* Task goal
Each line with the word "computer" must appear in the answer, copied from the records.

* Data section
* * * * *

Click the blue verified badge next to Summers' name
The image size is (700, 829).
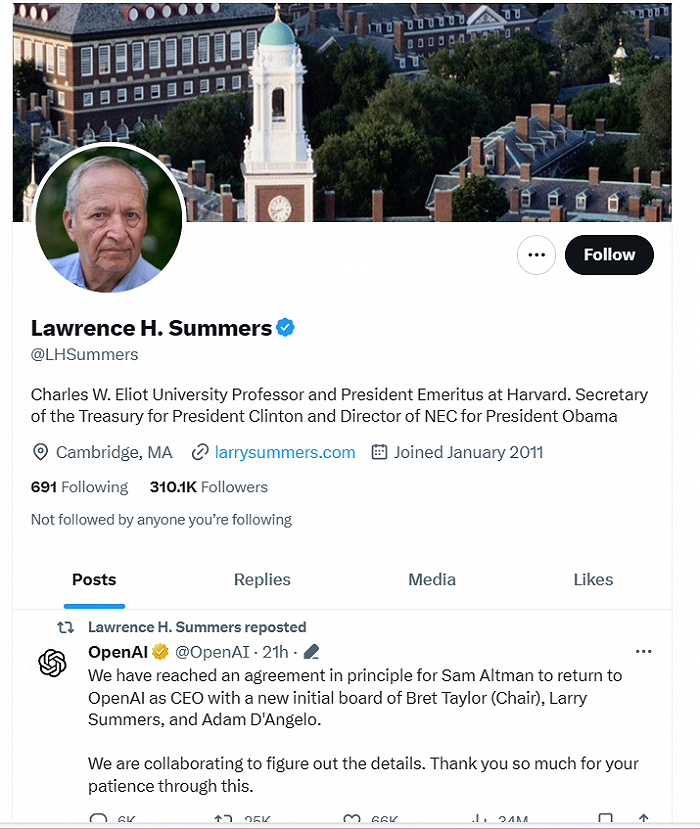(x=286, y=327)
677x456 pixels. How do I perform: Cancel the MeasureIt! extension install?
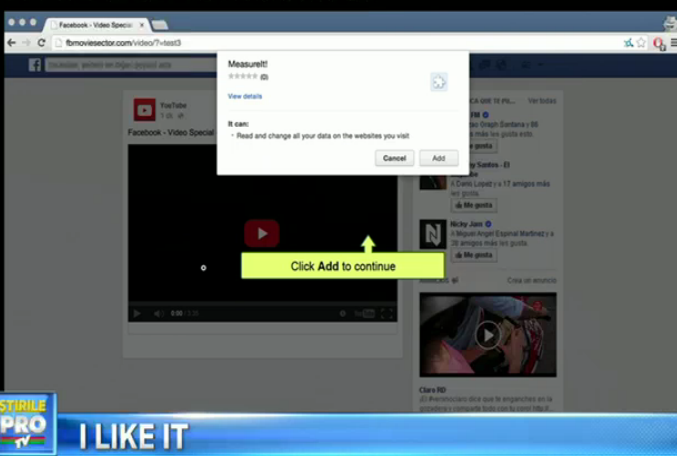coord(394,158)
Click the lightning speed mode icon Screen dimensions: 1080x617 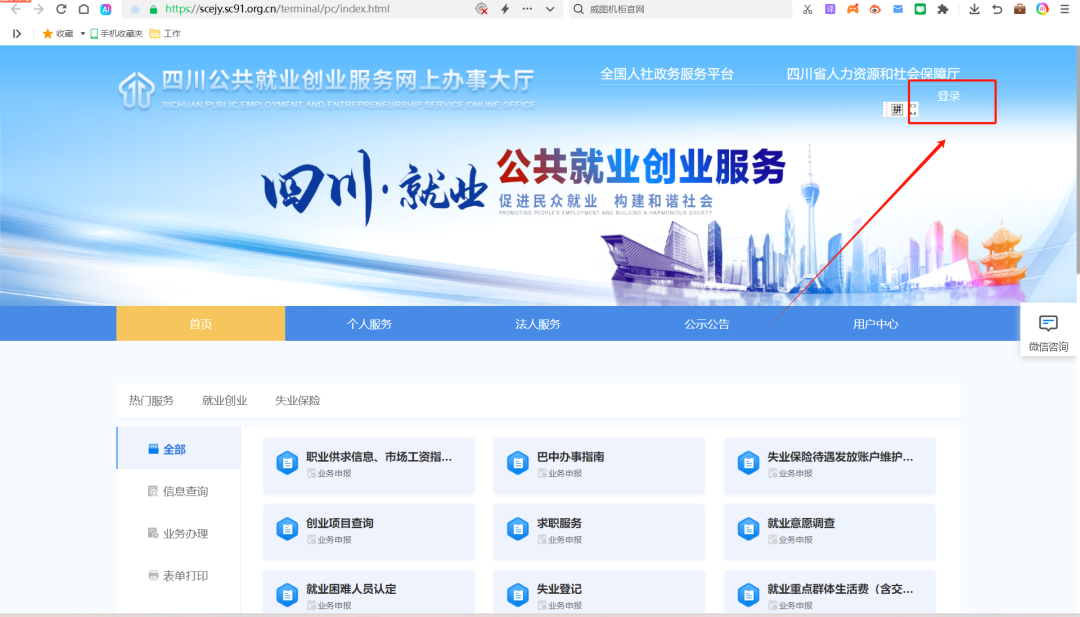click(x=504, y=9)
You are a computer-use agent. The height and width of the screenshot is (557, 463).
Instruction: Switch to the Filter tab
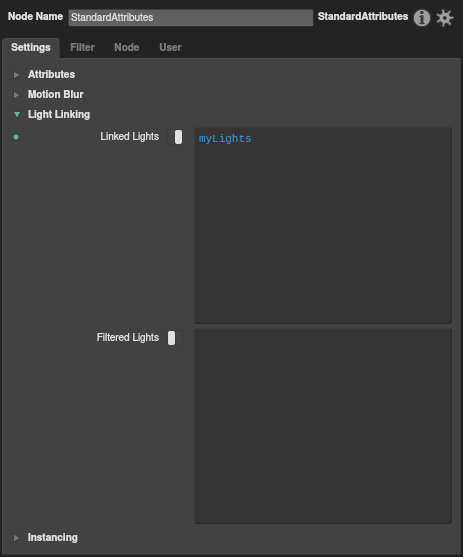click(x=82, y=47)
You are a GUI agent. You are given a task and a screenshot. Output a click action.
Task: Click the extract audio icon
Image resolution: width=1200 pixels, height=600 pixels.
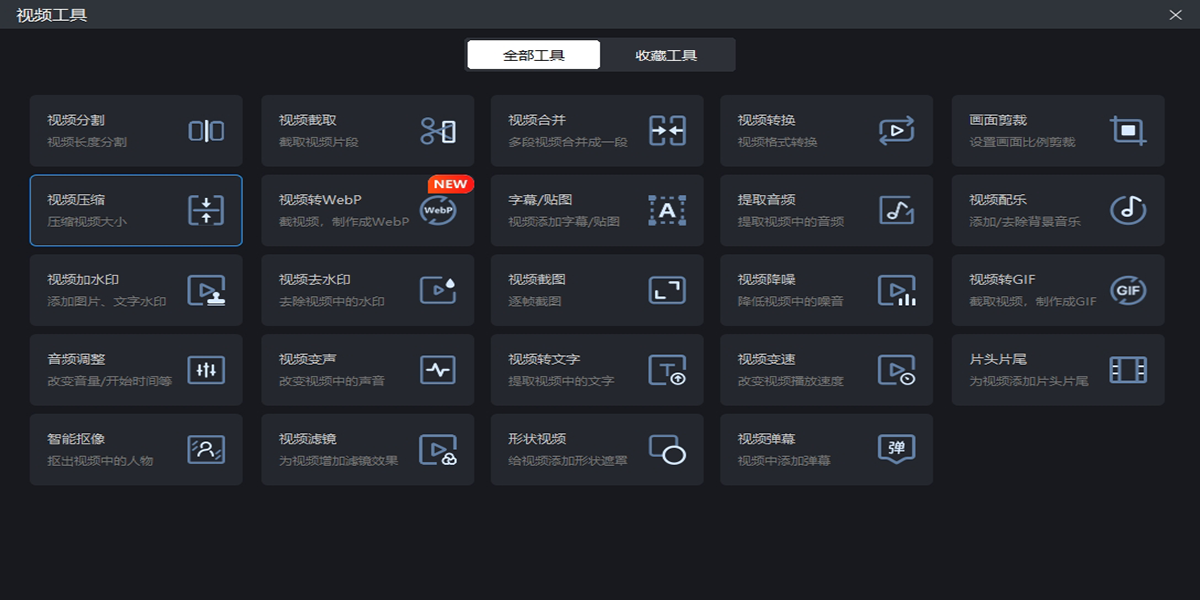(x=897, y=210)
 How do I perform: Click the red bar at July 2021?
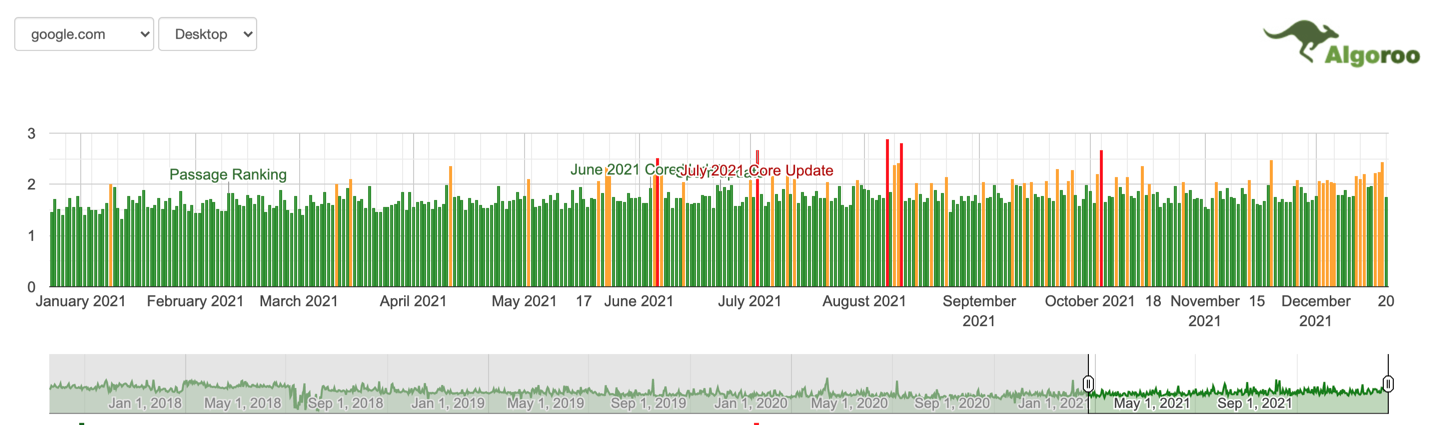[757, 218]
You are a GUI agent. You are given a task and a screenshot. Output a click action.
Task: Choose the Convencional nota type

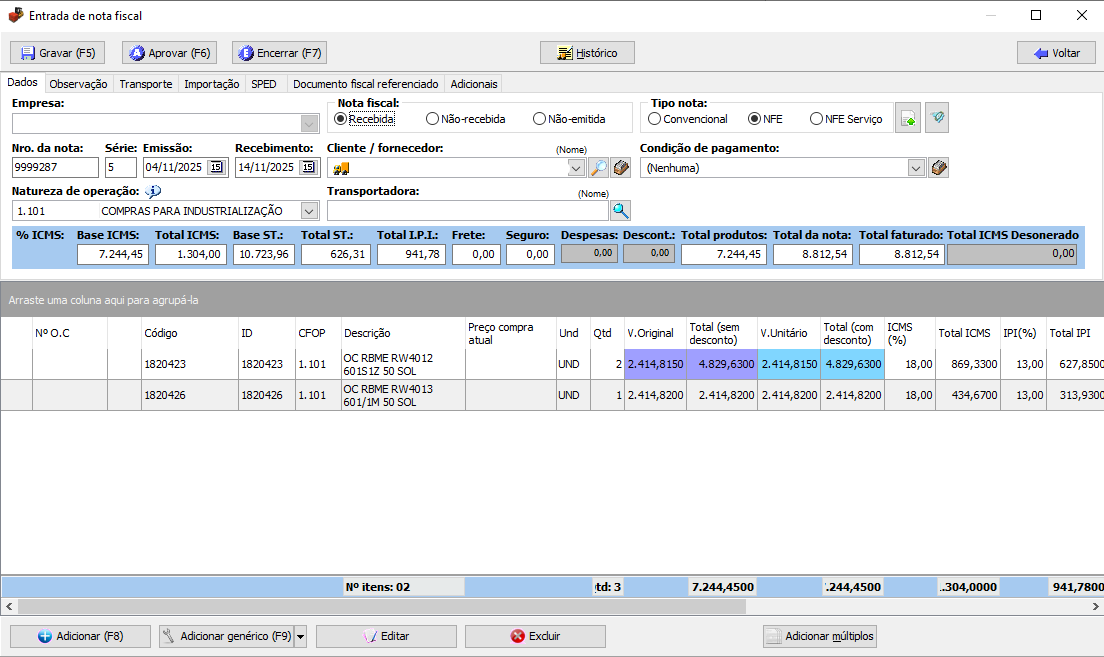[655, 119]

* * * * *

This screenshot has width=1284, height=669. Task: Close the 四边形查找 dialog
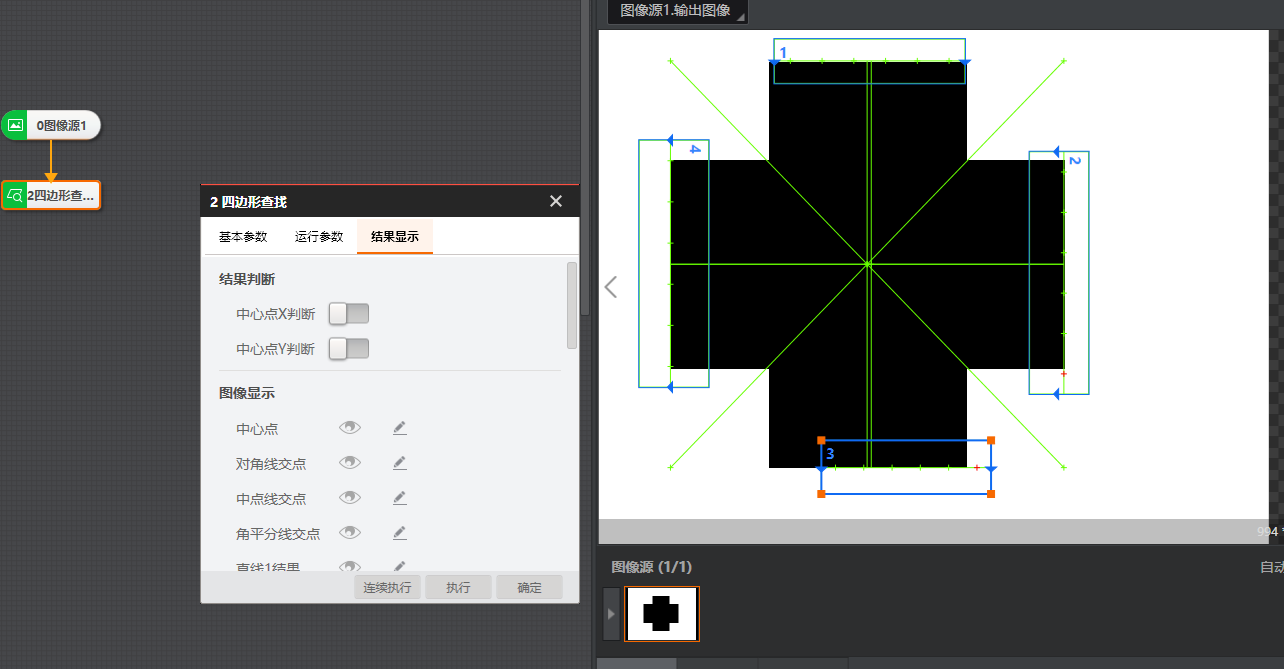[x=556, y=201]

* * * * *

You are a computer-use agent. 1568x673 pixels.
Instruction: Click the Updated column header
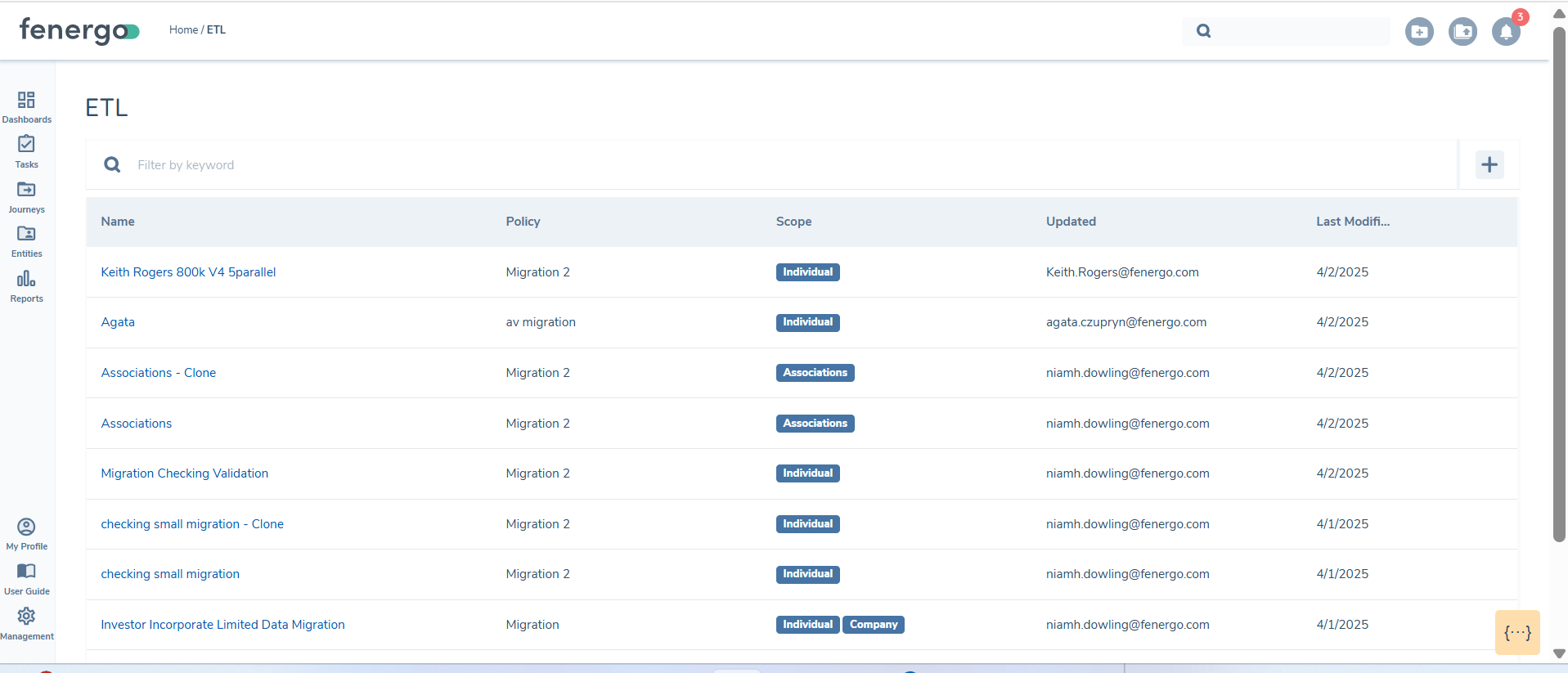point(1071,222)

* * * * *

* Answer area
You are a computer-use agent. The height and width of the screenshot is (557, 463).
You are a computer-use agent. 1568x673 pixels.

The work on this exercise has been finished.